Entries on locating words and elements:
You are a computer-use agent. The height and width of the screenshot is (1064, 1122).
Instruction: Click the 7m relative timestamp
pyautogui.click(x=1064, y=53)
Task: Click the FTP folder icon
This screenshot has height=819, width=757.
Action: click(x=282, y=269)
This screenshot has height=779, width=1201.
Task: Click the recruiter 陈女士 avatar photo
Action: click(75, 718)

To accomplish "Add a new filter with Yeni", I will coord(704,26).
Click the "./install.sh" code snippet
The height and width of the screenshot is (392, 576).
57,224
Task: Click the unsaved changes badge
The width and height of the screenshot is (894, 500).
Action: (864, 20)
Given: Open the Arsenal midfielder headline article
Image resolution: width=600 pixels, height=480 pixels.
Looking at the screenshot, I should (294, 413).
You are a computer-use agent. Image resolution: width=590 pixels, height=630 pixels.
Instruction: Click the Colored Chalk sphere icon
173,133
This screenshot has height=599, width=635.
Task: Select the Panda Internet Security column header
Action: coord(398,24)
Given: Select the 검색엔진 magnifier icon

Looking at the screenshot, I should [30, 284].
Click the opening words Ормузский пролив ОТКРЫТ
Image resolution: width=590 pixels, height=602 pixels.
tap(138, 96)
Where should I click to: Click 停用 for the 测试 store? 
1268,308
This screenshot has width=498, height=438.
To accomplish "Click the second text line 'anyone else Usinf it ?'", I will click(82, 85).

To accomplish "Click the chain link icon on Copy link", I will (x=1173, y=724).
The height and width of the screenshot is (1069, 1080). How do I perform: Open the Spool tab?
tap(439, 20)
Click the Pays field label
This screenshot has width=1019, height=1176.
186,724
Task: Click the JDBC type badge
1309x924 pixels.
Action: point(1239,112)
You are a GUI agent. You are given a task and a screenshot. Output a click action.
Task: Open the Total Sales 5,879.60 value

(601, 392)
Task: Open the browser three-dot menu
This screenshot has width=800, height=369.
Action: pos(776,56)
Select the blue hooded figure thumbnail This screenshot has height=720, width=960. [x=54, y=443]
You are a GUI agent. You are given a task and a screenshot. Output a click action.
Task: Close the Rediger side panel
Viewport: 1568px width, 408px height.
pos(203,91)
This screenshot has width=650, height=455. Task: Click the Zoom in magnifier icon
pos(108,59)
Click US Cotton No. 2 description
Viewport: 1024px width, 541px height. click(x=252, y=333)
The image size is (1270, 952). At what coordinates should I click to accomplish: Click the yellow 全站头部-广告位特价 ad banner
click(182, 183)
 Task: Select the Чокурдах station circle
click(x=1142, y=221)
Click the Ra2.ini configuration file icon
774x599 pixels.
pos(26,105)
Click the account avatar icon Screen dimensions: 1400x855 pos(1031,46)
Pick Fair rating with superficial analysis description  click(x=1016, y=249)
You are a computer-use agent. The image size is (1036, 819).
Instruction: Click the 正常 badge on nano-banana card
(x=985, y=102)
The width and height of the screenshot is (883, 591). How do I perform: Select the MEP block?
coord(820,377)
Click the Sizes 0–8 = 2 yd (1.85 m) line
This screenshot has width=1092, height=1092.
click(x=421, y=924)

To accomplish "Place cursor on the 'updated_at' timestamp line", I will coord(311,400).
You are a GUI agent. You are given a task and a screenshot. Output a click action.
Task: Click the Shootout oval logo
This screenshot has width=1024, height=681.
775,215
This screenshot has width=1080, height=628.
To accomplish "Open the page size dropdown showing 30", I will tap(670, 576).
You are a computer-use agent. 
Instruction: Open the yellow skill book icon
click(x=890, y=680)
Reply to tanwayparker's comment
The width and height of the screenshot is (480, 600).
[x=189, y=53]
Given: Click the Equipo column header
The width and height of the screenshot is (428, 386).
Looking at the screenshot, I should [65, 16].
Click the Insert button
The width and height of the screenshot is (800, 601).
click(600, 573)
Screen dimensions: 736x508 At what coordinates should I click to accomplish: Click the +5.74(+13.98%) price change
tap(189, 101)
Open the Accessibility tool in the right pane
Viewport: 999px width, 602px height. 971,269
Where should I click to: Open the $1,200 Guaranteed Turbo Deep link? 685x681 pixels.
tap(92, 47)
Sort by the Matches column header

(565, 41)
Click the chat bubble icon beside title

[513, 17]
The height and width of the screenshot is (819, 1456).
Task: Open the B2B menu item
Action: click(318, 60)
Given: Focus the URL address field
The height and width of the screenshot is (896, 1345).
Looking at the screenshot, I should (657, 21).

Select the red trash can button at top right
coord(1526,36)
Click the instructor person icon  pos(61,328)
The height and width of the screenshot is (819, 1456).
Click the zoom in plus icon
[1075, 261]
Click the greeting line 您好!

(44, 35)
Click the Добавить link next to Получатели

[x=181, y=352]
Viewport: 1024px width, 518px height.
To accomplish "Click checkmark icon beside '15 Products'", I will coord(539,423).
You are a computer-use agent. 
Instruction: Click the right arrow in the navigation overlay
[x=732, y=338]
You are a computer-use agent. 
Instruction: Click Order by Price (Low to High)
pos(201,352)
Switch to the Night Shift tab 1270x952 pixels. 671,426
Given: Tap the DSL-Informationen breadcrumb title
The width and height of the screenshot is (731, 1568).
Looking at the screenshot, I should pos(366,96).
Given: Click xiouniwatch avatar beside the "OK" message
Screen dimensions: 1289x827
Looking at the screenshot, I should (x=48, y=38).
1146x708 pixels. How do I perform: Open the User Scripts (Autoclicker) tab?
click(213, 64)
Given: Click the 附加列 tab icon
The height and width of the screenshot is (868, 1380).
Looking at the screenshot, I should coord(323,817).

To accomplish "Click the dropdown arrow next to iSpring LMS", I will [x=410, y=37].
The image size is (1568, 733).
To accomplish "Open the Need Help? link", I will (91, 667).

### OBJECTIVE
Can you write out all the material above again with every "computer-use agent" renamed to "desktop agent", leaving everything else unchanged?

### CORRECT RESULT
You are a desktop agent. The height and width of the screenshot is (1064, 1122).
Instruction: Click the 7m relative timestamp
pyautogui.click(x=1064, y=53)
Task: Click the FTP folder icon
This screenshot has height=819, width=757.
Action: click(x=282, y=269)
This screenshot has height=779, width=1201.
Task: Click the recruiter 陈女士 avatar photo
Action: click(75, 718)

To accomplish "Add a new filter with Yeni", I will coord(704,26).
Click the "./install.sh" code snippet
The height and width of the screenshot is (392, 576).
57,224
Task: Click the unsaved changes badge
The width and height of the screenshot is (894, 500).
Action: (864, 20)
Given: Open the Arsenal midfielder headline article
Image resolution: width=600 pixels, height=480 pixels.
Looking at the screenshot, I should (294, 413).
You are a desktop agent. Image resolution: width=590 pixels, height=630 pixels.
Instruction: Click the Colored Chalk sphere icon
173,133
This screenshot has height=599, width=635.
Task: Select the Panda Internet Security column header
Action: coord(398,24)
Given: Select the 검색엔진 magnifier icon

Looking at the screenshot, I should [30, 284].
Click the opening words Ормузский пролив ОТКРЫТ
Image resolution: width=590 pixels, height=602 pixels.
tap(138, 96)
Where should I click to: Click 停用 for the 测试 store? 
1268,308
This screenshot has width=498, height=438.
To accomplish "Click the second text line 'anyone else Usinf it ?'", I will click(82, 85).

To accomplish "Click the chain link icon on Copy link", I will (x=1173, y=724).
The height and width of the screenshot is (1069, 1080). How do I perform: Open the Spool tab?
tap(439, 20)
Click the Pays field label
This screenshot has width=1019, height=1176.
186,724
Task: Click the JDBC type badge
1309x924 pixels.
Action: point(1239,112)
You are a GUI agent. You are given a task and a screenshot. Output a click action.
Task: Open the Total Sales 5,879.60 value

(601, 392)
Task: Open the browser three-dot menu
This screenshot has width=800, height=369.
Action: pos(776,56)
Select the blue hooded figure thumbnail This screenshot has height=720, width=960. [x=54, y=443]
You are a GUI agent. You are given a task and a screenshot. Output a click action.
Task: Close the Rediger side panel
Viewport: 1568px width, 408px height.
pos(203,91)
This screenshot has width=650, height=455. Task: Click the Zoom in magnifier icon
pos(108,59)
Click US Cotton No. 2 description
Viewport: 1024px width, 541px height. click(x=252, y=333)
The image size is (1270, 952). At what coordinates should I click to accomplish: Click the yellow 全站头部-广告位特价 ad banner
click(182, 183)
 Task: Select the Чокурдах station circle
click(x=1142, y=221)
Click the Ra2.ini configuration file icon
774x599 pixels.
pos(26,105)
Click the account avatar icon Screen dimensions: 1400x855 pos(1031,46)
Pick Fair rating with superficial analysis description  click(x=1016, y=249)
You are a desktop agent. The image size is (1036, 819).
Instruction: Click the 正常 badge on nano-banana card
(x=985, y=102)
The width and height of the screenshot is (883, 591). How do I perform: Select the MEP block?
coord(820,377)
Click the Sizes 0–8 = 2 yd (1.85 m) line
This screenshot has width=1092, height=1092.
click(x=421, y=924)

To accomplish "Place cursor on the 'updated_at' timestamp line", I will coord(311,400).
You are a GUI agent. You are given a task and a screenshot. Output a click action.
Task: Click the Shootout oval logo
This screenshot has width=1024, height=681.
775,215
This screenshot has width=1080, height=628.
To accomplish "Open the page size dropdown showing 30", I will tap(670, 576).
You are a desktop agent. 
Instruction: Open the yellow skill book icon
click(x=890, y=680)
Reply to tanwayparker's comment
The width and height of the screenshot is (480, 600).
[x=189, y=53]
Given: Click the Equipo column header
The width and height of the screenshot is (428, 386).
Looking at the screenshot, I should [65, 16].
Click the Insert button
The width and height of the screenshot is (800, 601).
click(600, 573)
Screen dimensions: 736x508 At what coordinates should I click to accomplish: Click the +5.74(+13.98%) price change
tap(189, 101)
Open the Accessibility tool in the right pane
Viewport: 999px width, 602px height. 971,269
Where should I click to: Open the $1,200 Guaranteed Turbo Deep link? 685x681 pixels.
tap(92, 47)
Sort by the Matches column header

(565, 41)
Click the chat bubble icon beside title

[513, 17]
The height and width of the screenshot is (819, 1456).
Task: Open the B2B menu item
Action: click(318, 60)
Given: Focus the URL address field
The height and width of the screenshot is (896, 1345).
Looking at the screenshot, I should (657, 21).

Select the red trash can button at top right
coord(1526,36)
Click the instructor person icon  pos(61,328)
The height and width of the screenshot is (819, 1456).
Click the zoom in plus icon
[1075, 261]
Click the greeting line 您好!

(44, 35)
Click the Добавить link next to Получатели

[x=181, y=352]
Viewport: 1024px width, 518px height.
To accomplish "Click checkmark icon beside '15 Products'", I will coord(539,423).
You are a desktop agent. 
Instruction: Click the right arrow in the navigation overlay
[x=732, y=338]
You are a desktop agent. 
Instruction: Click Order by Price (Low to High)
pos(201,352)
Switch to the Night Shift tab 1270x952 pixels. 671,426
Given: Tap the DSL-Informationen breadcrumb title
The width and height of the screenshot is (731, 1568).
Looking at the screenshot, I should pos(366,96).
Given: Click xiouniwatch avatar beside the "OK" message
Screen dimensions: 1289x827
Looking at the screenshot, I should (x=48, y=38).
1146x708 pixels. How do I perform: Open the User Scripts (Autoclicker) tab?
click(213, 64)
Given: Click the 附加列 tab icon
The height and width of the screenshot is (868, 1380).
Looking at the screenshot, I should coord(323,817).

To accomplish "Click the dropdown arrow next to iSpring LMS", I will [x=410, y=37].
The image size is (1568, 733).
To accomplish "Open the Need Help? link", I will (91, 667).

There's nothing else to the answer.